### Records contained in a dataset
--- START ---
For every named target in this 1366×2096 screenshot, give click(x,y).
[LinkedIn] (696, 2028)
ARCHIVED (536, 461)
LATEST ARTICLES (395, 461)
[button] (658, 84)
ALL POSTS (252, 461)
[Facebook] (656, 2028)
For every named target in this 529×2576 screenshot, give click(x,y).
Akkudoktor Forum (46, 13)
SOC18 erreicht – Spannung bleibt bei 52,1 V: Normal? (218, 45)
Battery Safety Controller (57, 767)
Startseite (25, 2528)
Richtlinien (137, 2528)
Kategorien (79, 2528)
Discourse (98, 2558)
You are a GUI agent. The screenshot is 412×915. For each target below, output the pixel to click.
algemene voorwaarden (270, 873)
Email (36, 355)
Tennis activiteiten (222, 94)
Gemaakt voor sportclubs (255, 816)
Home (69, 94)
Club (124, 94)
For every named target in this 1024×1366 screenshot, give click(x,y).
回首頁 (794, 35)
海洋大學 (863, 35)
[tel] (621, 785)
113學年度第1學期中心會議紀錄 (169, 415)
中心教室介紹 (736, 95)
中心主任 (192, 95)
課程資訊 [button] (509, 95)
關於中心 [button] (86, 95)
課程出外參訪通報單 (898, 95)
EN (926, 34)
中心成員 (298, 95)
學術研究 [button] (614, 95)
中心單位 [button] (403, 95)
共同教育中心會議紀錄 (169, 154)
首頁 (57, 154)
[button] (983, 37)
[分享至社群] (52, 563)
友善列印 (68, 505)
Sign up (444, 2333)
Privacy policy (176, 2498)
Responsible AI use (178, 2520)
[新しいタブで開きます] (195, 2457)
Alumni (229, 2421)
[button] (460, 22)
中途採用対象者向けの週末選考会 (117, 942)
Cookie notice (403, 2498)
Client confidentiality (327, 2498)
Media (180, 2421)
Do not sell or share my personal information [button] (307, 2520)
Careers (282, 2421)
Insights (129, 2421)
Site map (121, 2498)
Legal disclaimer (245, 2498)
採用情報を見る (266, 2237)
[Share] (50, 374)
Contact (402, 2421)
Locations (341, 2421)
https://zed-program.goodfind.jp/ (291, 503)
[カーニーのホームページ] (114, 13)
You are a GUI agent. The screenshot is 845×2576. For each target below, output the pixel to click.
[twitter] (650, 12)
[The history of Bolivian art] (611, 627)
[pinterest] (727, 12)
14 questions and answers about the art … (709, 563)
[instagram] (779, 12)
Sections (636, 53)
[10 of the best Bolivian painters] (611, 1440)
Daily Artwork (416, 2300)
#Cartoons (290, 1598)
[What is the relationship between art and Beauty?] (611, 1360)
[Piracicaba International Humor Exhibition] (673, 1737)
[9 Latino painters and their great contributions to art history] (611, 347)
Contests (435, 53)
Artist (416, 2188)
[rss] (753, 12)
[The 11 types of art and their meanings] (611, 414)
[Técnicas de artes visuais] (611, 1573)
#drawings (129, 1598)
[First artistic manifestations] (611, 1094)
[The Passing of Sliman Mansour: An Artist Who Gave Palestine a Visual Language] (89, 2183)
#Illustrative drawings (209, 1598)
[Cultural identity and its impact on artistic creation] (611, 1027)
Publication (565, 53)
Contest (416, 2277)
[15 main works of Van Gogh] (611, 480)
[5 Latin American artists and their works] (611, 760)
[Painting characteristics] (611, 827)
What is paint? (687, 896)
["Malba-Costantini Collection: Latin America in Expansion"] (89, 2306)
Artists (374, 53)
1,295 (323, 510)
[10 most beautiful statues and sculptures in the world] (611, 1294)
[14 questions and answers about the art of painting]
--- END ---
### Exercise goal
Go through the records and copy all of them exactly.

### Solution for this exercise
For every named target in this 1366×2096 screenshot, give click(x,y).
[LinkedIn] (696, 2028)
ARCHIVED (536, 461)
LATEST ARTICLES (395, 461)
[button] (658, 84)
ALL POSTS (252, 461)
[Facebook] (656, 2028)
For every named target in this 529×2576 screenshot, give click(x,y).
Akkudoktor Forum (46, 13)
SOC18 erreicht – Spannung bleibt bei 52,1 V: Normal? (218, 45)
Battery Safety Controller (57, 767)
Startseite (25, 2528)
Richtlinien (137, 2528)
Kategorien (79, 2528)
Discourse (98, 2558)
You are a GUI agent. The screenshot is 412×915. For each target below, output the pixel to click.
algemene voorwaarden (270, 873)
Email (36, 355)
Tennis activiteiten (222, 94)
Gemaakt voor sportclubs (255, 816)
Home (69, 94)
Club (124, 94)
For every named target in this 1024×1366 screenshot, give click(x,y).
回首頁 (794, 35)
海洋大學 (863, 35)
[tel] (621, 785)
113學年度第1學期中心會議紀錄 (169, 415)
中心教室介紹 (736, 95)
中心主任 (192, 95)
課程資訊 [button] (509, 95)
關於中心 [button] (86, 95)
課程出外參訪通報單 (898, 95)
EN (926, 34)
中心成員 (298, 95)
學術研究 [button] (614, 95)
中心單位 [button] (403, 95)
共同教育中心會議紀錄 (169, 154)
首頁 (57, 154)
[button] (983, 37)
[分享至社群] (52, 563)
友善列印 (68, 505)
Sign up (444, 2333)
Privacy policy (176, 2498)
Responsible AI use (178, 2520)
[新しいタブで開きます] (195, 2457)
Alumni (229, 2421)
[button] (460, 22)
中途採用対象者向けの週末選考会 (117, 942)
Cookie notice (403, 2498)
Client confidentiality (327, 2498)
Media (180, 2421)
Do not sell or share my personal information [button] (307, 2520)
Careers (282, 2421)
Insights (129, 2421)
Site map (121, 2498)
Legal disclaimer (245, 2498)
採用情報を見る (266, 2237)
[Share] (50, 374)
Contact (402, 2421)
Locations (341, 2421)
https://zed-program.goodfind.jp/ (291, 503)
[カーニーのホームページ] (114, 13)
You are a GUI agent. The screenshot is 845×2576. For each target below, output the pixel to click.
[twitter] (650, 12)
[The history of Bolivian art] (611, 627)
[pinterest] (727, 12)
14 questions and answers about the art … (709, 563)
[instagram] (779, 12)
Sections (636, 53)
[10 of the best Bolivian painters] (611, 1440)
Daily Artwork (416, 2300)
#Cartoons (290, 1598)
[What is the relationship between art and Beauty?] (611, 1360)
[Piracicaba International Humor Exhibition] (673, 1737)
[9 Latino painters and their great contributions to art history] (611, 347)
Contests (435, 53)
Artist (416, 2188)
[rss] (753, 12)
[The 11 types of art and their meanings] (611, 414)
[Técnicas de artes visuais] (611, 1573)
#drawings (129, 1598)
[First artistic manifestations] (611, 1094)
[The Passing of Sliman Mansour: An Artist Who Gave Palestine a Visual Language] (89, 2183)
#Illustrative drawings (209, 1598)
[Cultural identity and its impact on artistic creation] (611, 1027)
Publication (565, 53)
Contest (416, 2277)
[15 main works of Van Gogh] (611, 480)
[5 Latin American artists and their works] (611, 760)
[Painting characteristics] (611, 827)
What is paint? (687, 896)
["Malba-Costantini Collection: Latin America in Expansion"] (89, 2306)
Artists (374, 53)
1,295 (323, 510)
[10 most beautiful statues and sculptures in the world] (611, 1294)
[14 questions and answers about the art of painting]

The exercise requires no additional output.